━━━━━ DATA TO USE
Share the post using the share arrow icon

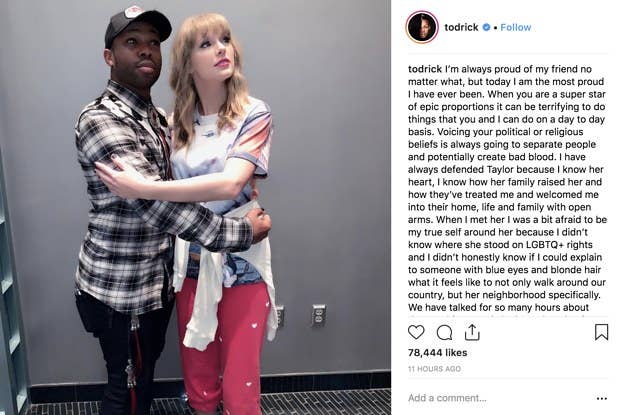pyautogui.click(x=472, y=332)
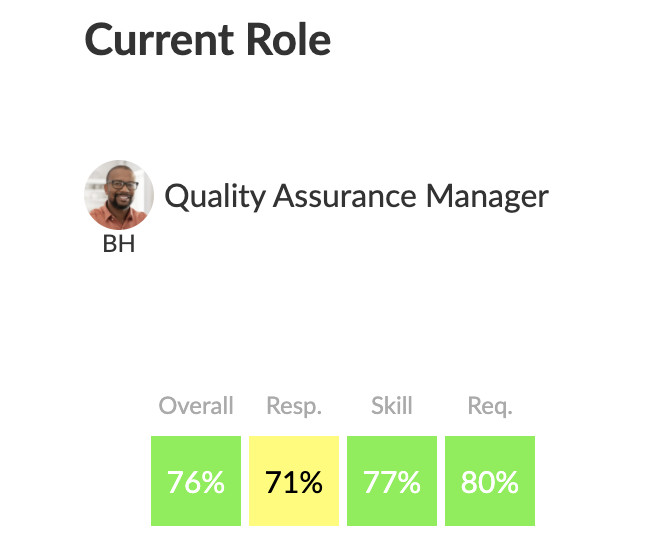Click the Resp. column label
This screenshot has width=657, height=548.
click(x=294, y=406)
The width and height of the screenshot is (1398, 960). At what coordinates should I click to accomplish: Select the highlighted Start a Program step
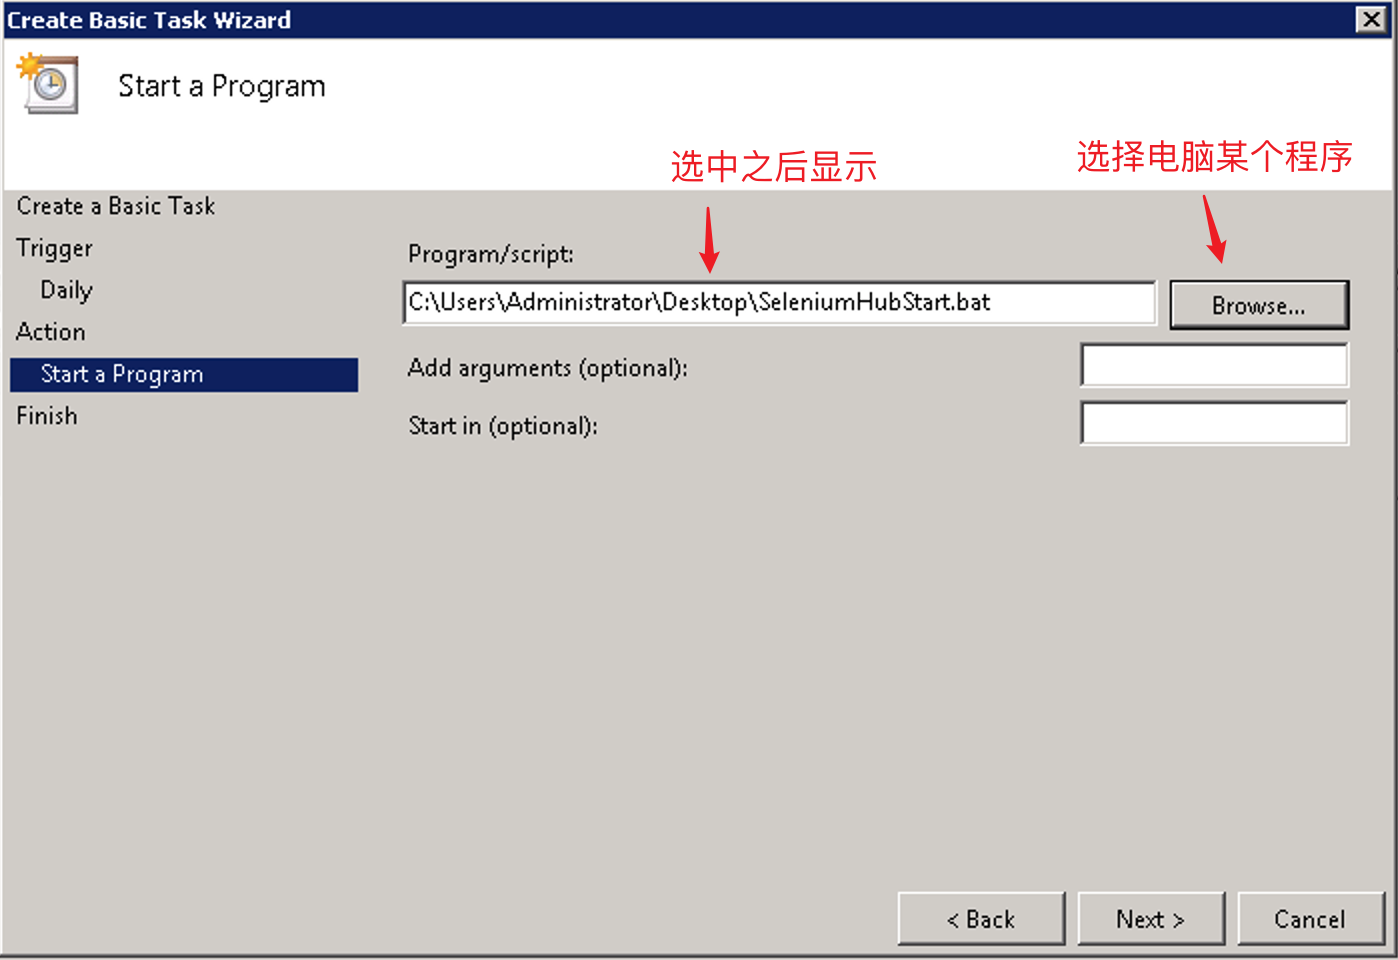[184, 374]
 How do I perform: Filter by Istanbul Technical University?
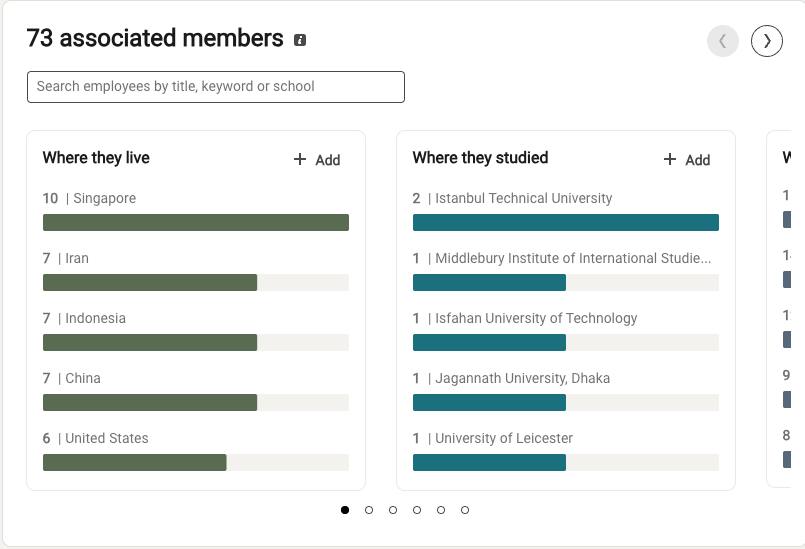point(565,222)
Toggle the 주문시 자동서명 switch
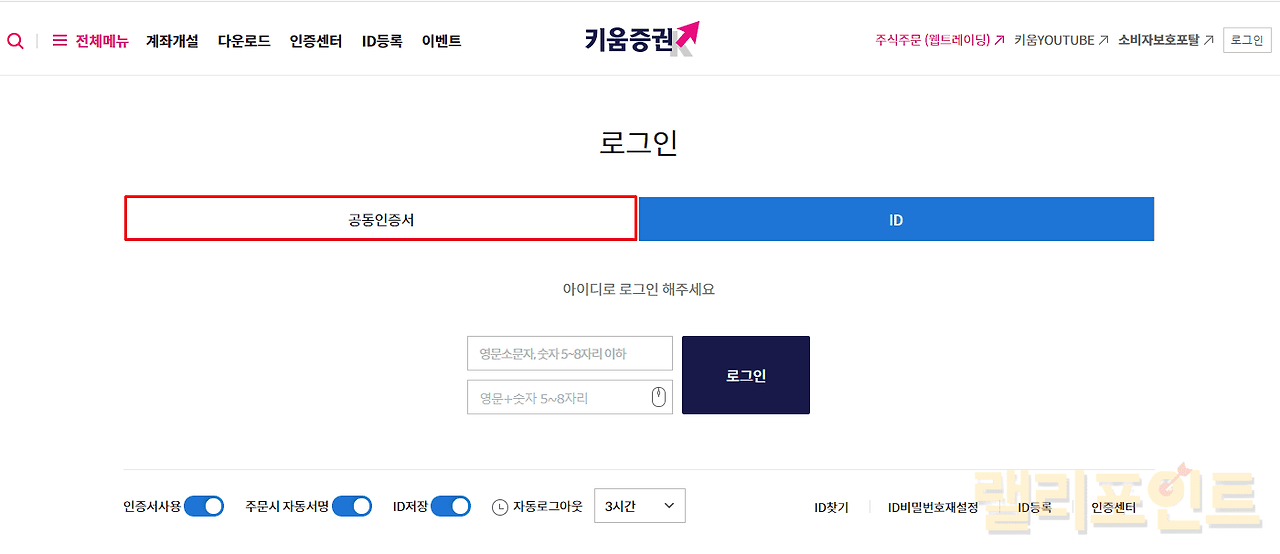This screenshot has width=1280, height=554. tap(352, 506)
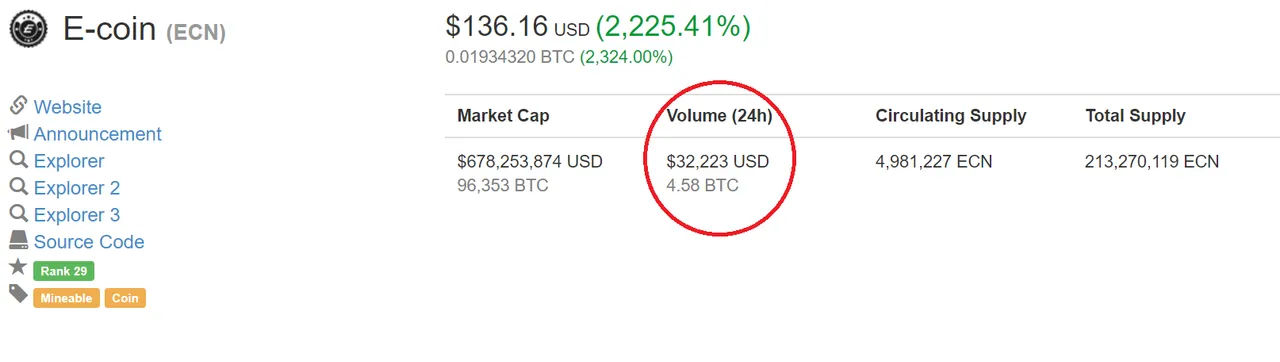
Task: Click the E-coin logo icon
Action: tap(28, 28)
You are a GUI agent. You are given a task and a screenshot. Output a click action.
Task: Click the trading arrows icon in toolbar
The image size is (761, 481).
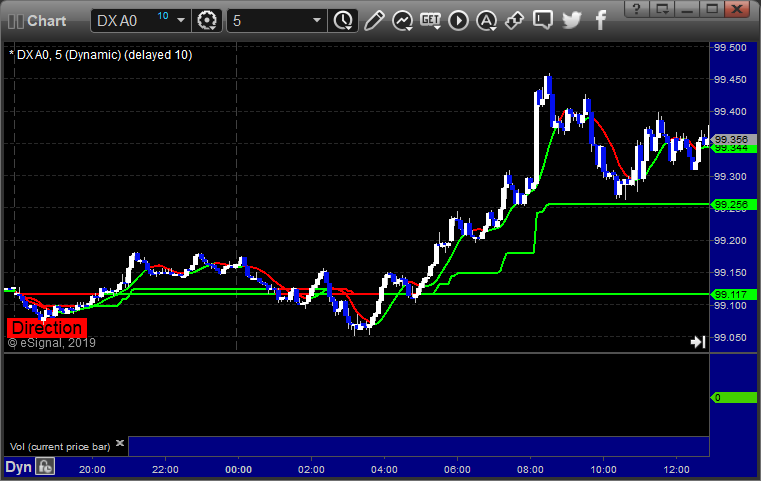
━━━━━━━━━━
TASK: Return the lines from the one containing "Toggle the 주문시 자동서명 switch" through the last line of the records, both included, exactly as written and with no pictures.

SOLUTION:
Toggle the 주문시 자동서명 switch
This screenshot has width=1280, height=554. tap(352, 506)
Task: Click the E-coin logo icon
Action: tap(28, 28)
You are a GUI agent. You are given a task and a screenshot. Output a click action.
Task: Click the trading arrows icon in toolbar
The image size is (761, 481).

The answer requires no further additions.